125I-labeled albumin permeation (IAP) has been assessed in various tissues in spontaneously diabetic insulin-dependent female BB/W rats and in male Sprague-Dawley rats with severe or mild forms of streptozocin-induced diabetes (SS-D and MS-D, respectively). In BB/W diabetic rats and in rats with SS-D, indices of IAP were significantly increased in tissues and vessels predisposed to diabetic vascular disease in humans, including the eyes (anterior uvea, posterior uvea, and retina), sciatic nerve, aorta, kidney, and new vessels formed after induction of diabetes. No evidence of increased IAP was observed in heart, brain, testes, or skeletal muscle in BB/W or SS-D rats. In MS-D rats, indices of IAP were increased only in the kidney and in new vessels formed after the onset of diabetes.
Marked tissue differences were observed in the effects of two structurally different aldose reductase inhibitors (sorbinil and tolrestat) and of castration on diabetes-induced increases in IAP and in tissue levels of polyols in SS-D rats. Both aldose reductase inhibitors and castration completely prevented diabetes-induced increases in IAP in new vessels and in sciatic nerve in BB/W and SS-D rats. Both aldose reductase inhibitors also markedly decreased IAP in the anterior uvea (∼85%), posterior uvea (∼65-75%), retina (∼65-70%), and kidney (∼70-100%); castration reduced IAP in the anterior uvea (∼55%), kidney (∼50%), and retina (∼30%) but had no effect on the posterior uvea. The diabetes-induced increases in IAP in the aorta were reduced only slightly (∼20%) by aldose reductase inhibitors and castration.

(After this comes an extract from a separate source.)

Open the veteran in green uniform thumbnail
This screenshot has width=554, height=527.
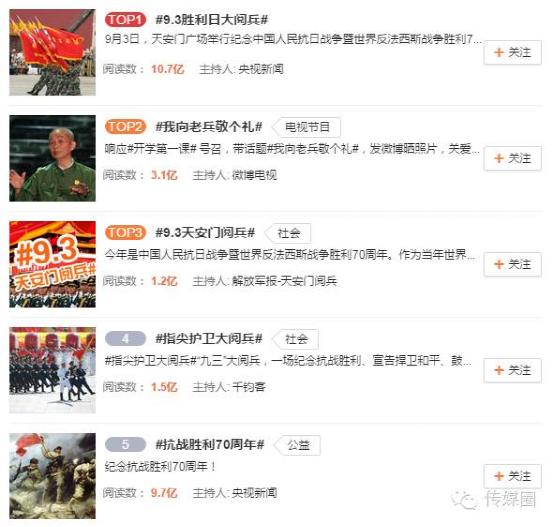click(52, 158)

In SS-D rats, tissue polyol levels were markedly increased in sciatic nerve, retina, anterior uvea, and posterior uvea but not in the aorta. Castration significantly reduced polyol levels only in the sciatic nerve and retina, whereas both aldose reductase inhibitors markedly decreased polyol levels in anterior and posterior uvea and in sciatic nerve and retina.
These observations demonstrate that 1) the most characteristic functional alteration in vessels in human diabetics, i.e., increased vascular permeability, is evident in rats with diabetes of only 3 wk duration; 2) the most marked increases in IAP in the diabetic rat occur in vessels associated with clinically significant vascular disease in human diabetics; 3) even very mild diabetes is associated with increased IAP in the kidney and in new vessels induced by angiogenesis in the diabetic milieu; 4) diabetes-induced increases in IAP in all tissues examined are aldose reductase-linked phenomena and, with the exception of the posterior uvea, are modulated by sex steroids; and 5) the extent to which diabetes-induced increases in IAP are modulated by sex steroids and reduced or completely prevented by aldose reductase inhibitors varies markedly in different vascular beds.